2. The train catenary height non-contact measurement system based on the parallel laser radar of claim 1, wherein the laser radar alignment angle adjustment module is composed of a motor control board, a mechanical arm and a transmission structure; the motor control board is arranged in the control box and used for receiving an adjusting instruction of the data acquisition and processing module in real time; the transmission structure is a connection structure of the motor control panel and the mechanical arm, and the mechanical arm is driven to rotate to the designated direction of the motor control panel through the transmission of the transmission structure.

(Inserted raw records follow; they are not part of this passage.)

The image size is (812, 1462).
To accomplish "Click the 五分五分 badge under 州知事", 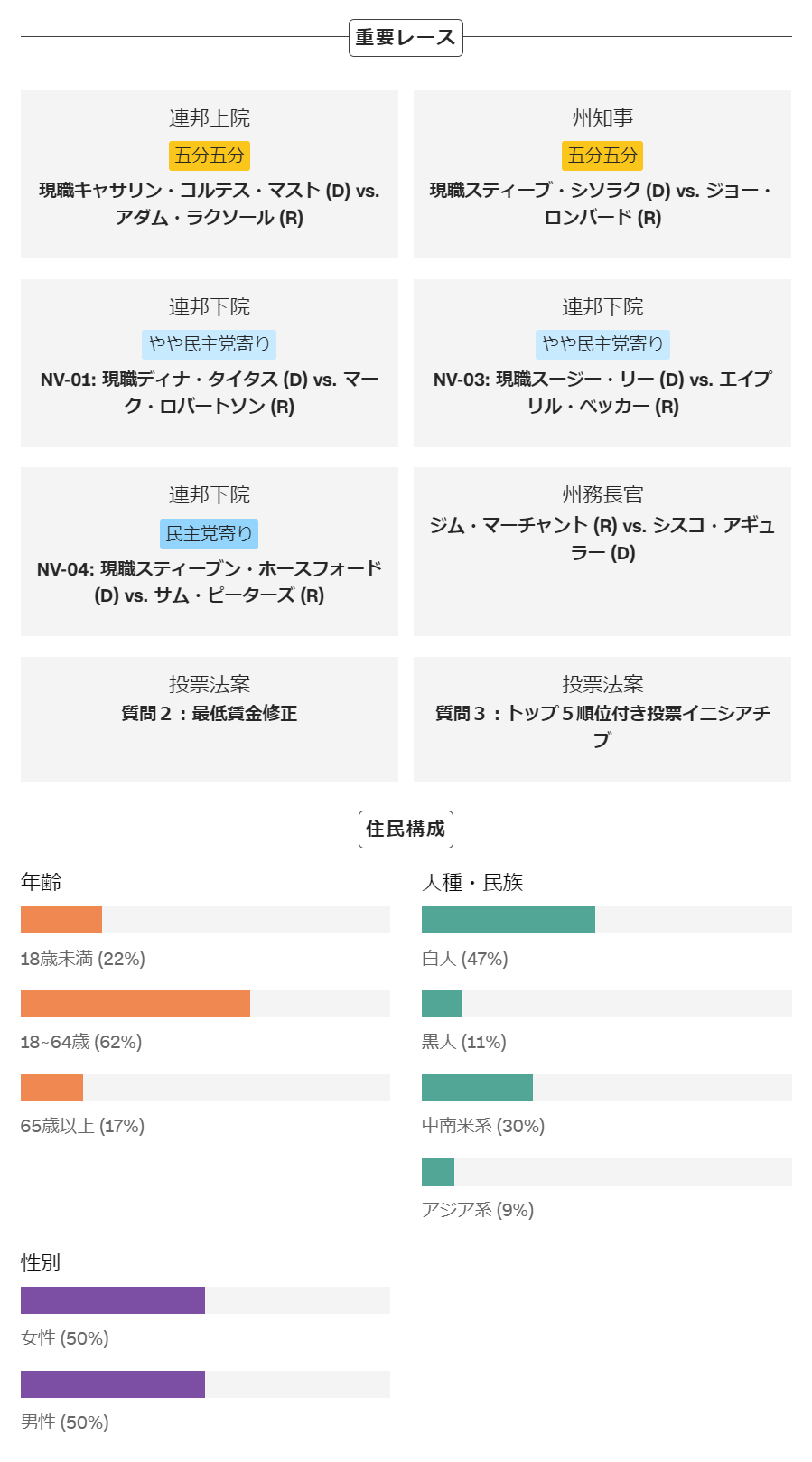I will click(602, 155).
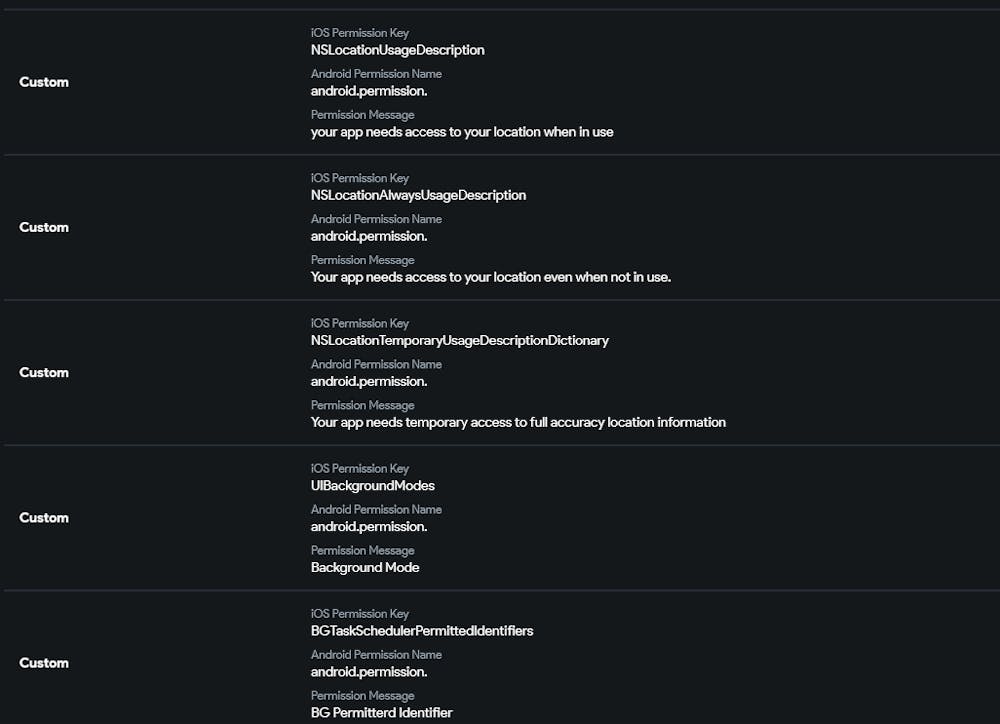The image size is (1000, 724).
Task: Select the Custom label for NSLocationUsageDescription row
Action: click(44, 82)
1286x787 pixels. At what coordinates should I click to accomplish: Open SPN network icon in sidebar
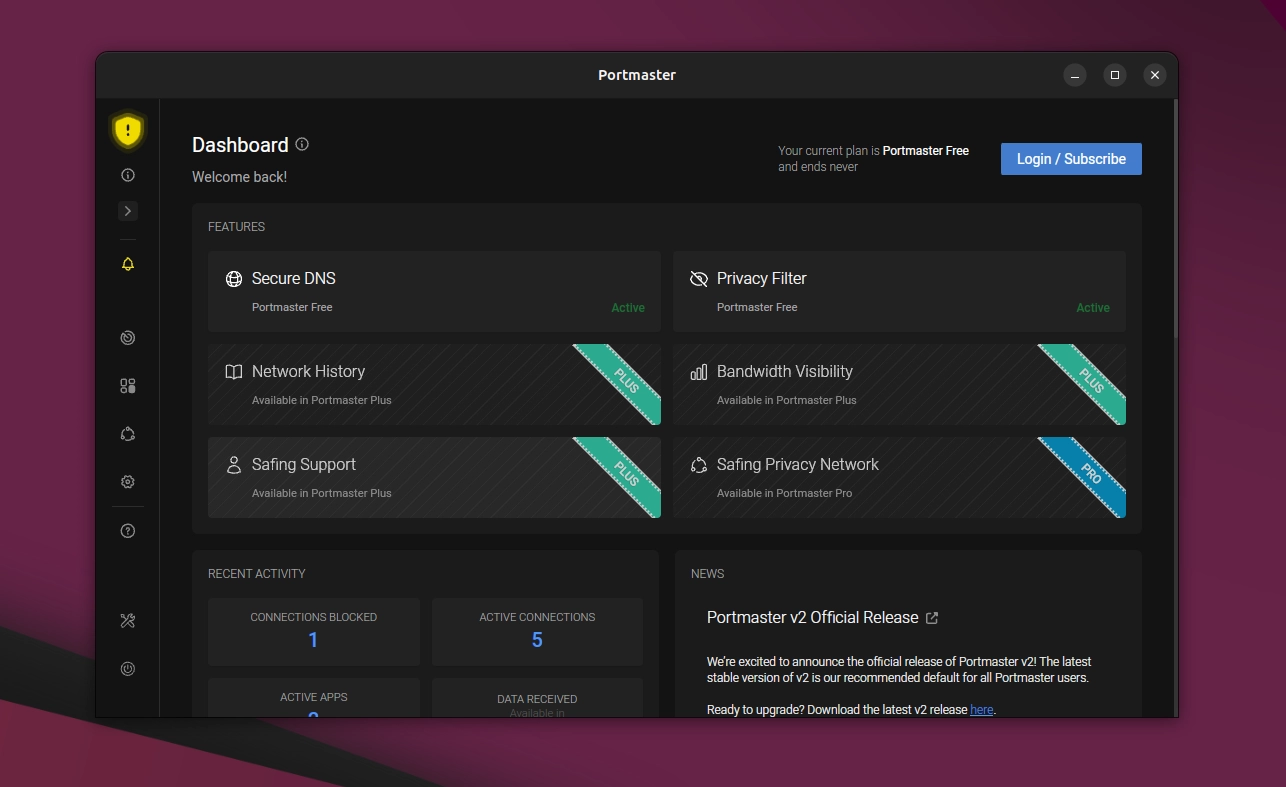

3. The system for measuring the height of the train catenary in a non-contact manner based on the parallel laser radar as claimed in claim 1, wherein the laser radar array is fixed at the tail end of the laser radar alignment angle adjusting module, and the scanning field of view is aligned with all distributed position ranges of zigzag wires of the catenary at a specified distance in front.

4. The parallel lidar based train catenary height non-contact measurement system according to claim 1 or 3, wherein the specified distance is in a range of 1-2 m.